161 - The Role of Maternal Obesity in Offspring Congenital Heart Defects

Publication Number: 161.6928

Ashleigh McMullan, Indiana University School of Medicine, Indianapolis, IN, United States; James Zwierzynski, Stanford University School of Medicine, Stanford, CA, United States; Kevin Carthy, Indiana University School of Medicine, Carmel, IN, United States; Nina J. Jain, University of California, Davis, Carmel, IN, United States; Laura Haneline, Riley Hospital for Children at Indiana University Health, Indianapolis, IN, United States; Caelan Rathke, Indiana University School of Medicine, Shelbyville, IN, United States; Ellen Trautman, Indiana University School of Medicine, Zionsville, IN, United States; Kok Lim Kua, Indiana University School of Medicine, Indianapolis, IN, United States; Swetansu Hota, Indiana University School of Medicine, Indianapolis, IN, United States; Matthew Durbin, Indiana University School of Medicine Riley Hospital for Children, Indianapolis, IN, United States

Background: Congenital heart disease (CHD) is the most common birth defect and the leading cause of birth defect-related death. However, many of the molecular mechanisms remain unknown. Maternal obesity and diabetes are linked to an increased risk of CHD in fetuses and are becoming more prevalent worldwide. Recent studies suggest that maternal obesity and diabetes have different risk profiles and may therefore involve distinct teratogenic mechanisms for CHD.
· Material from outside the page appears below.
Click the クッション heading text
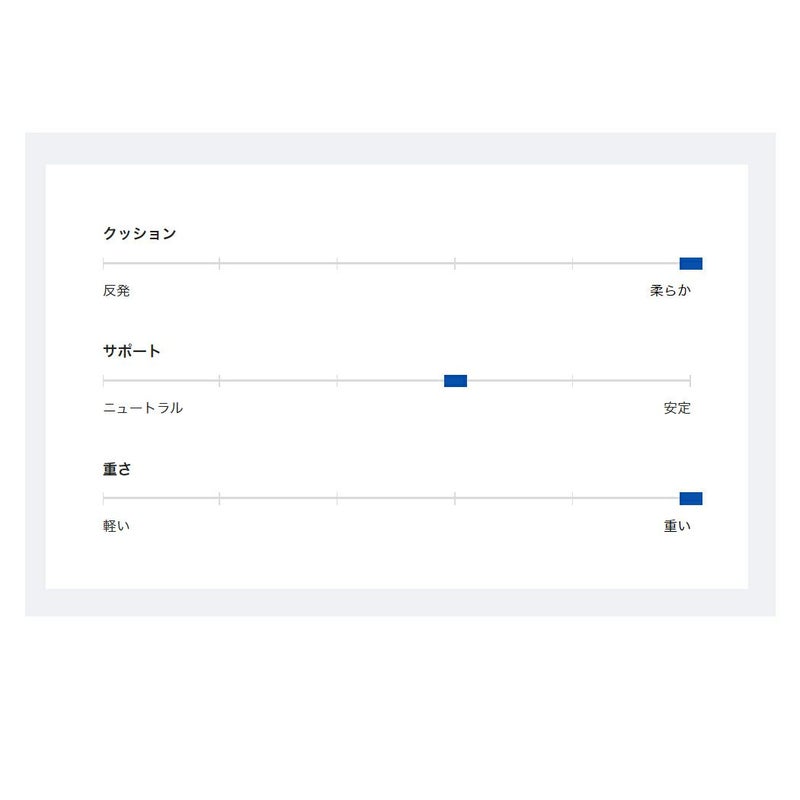click(139, 234)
Objective: Maternal obesity is a known risk factor for fetal CHD, but the mechanism is mostly unexplored. We will interrogate the mechanism of fetal CHD due to maternal obesity.

Design/Methods: We employed a murine model of diet-induced maternal obesity, without diabetes, to produce dams that were overweight but had normal blood glucose levels. We then generated embryos and performed analysis on developing embryo hearts to interrogate the mechanism of CHD pathology due to maternal obesity. We performed a complementary analysis of the transcriptome, using both single-nuclei (snRNAseq) and bulk RNA sequencing (RNA-seq), as well as both global and phospho-enriched proteome analysis using tandem-mass tag mass spectroscopy (TMT-MS), as well as histologic evaluation.
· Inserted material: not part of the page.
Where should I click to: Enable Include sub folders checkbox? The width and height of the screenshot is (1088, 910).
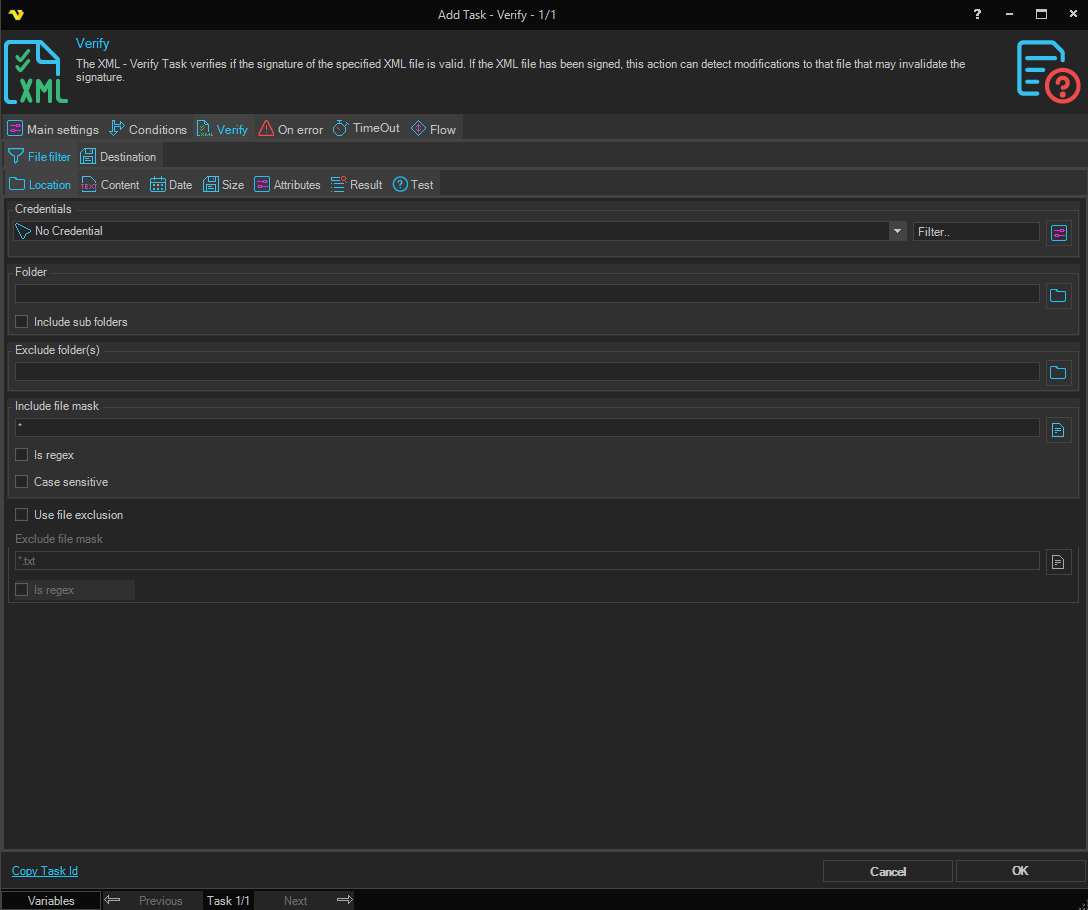tap(22, 322)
Results: Analysis revealed mechanistic insight, including disrupted oxidative phosphorylation and reactive oxygen species formation. There was also reduced antioxidant capacity, with downregulated Sod1, Gp4x, and Hif1a signaling. Finally, results demonstrated upregulated oxidative stress signalling, cell death, and altered rho kinase and actin cytoskeleton signalling. Histologic analysis confirmed increased embryo cardiac defects due to maternal obesity.
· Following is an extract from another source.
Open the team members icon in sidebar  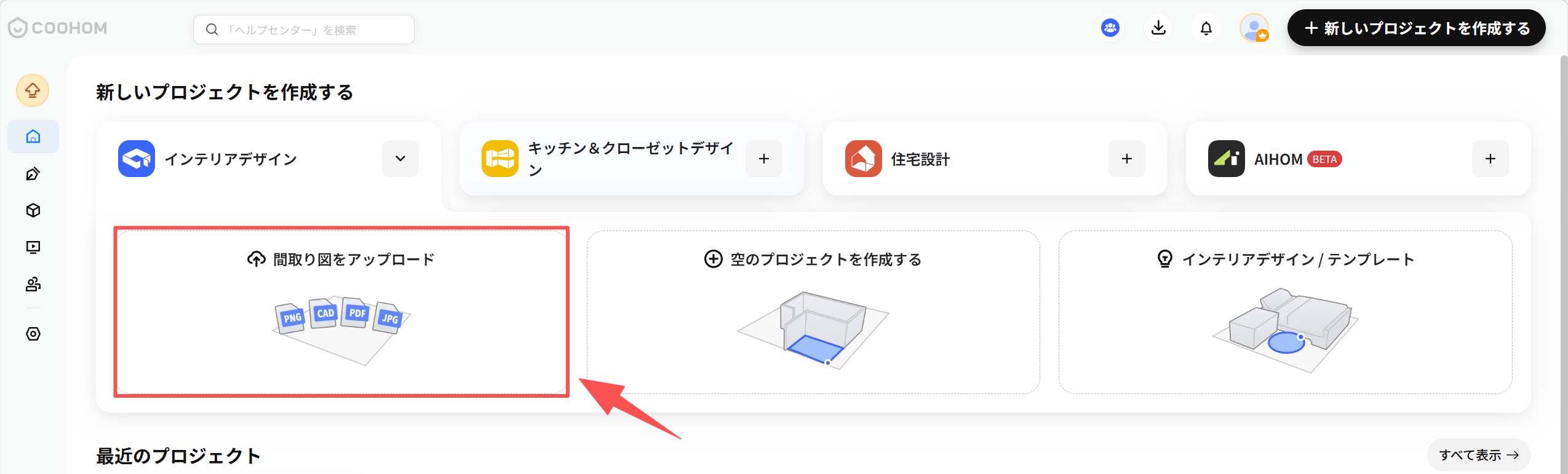pyautogui.click(x=33, y=284)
Conclusion(s): These data provide valuable insight into the role of maternal obesity in offspring CHD. The findings highlight that maternal obesity results in cardiac defects with mechanisms mirroring the cardiac defects due to maternal hyperglycemia. These findings are important for understanding how the growing and modifiable risk factor, obesity, contributes to the most common birth defect, CHD.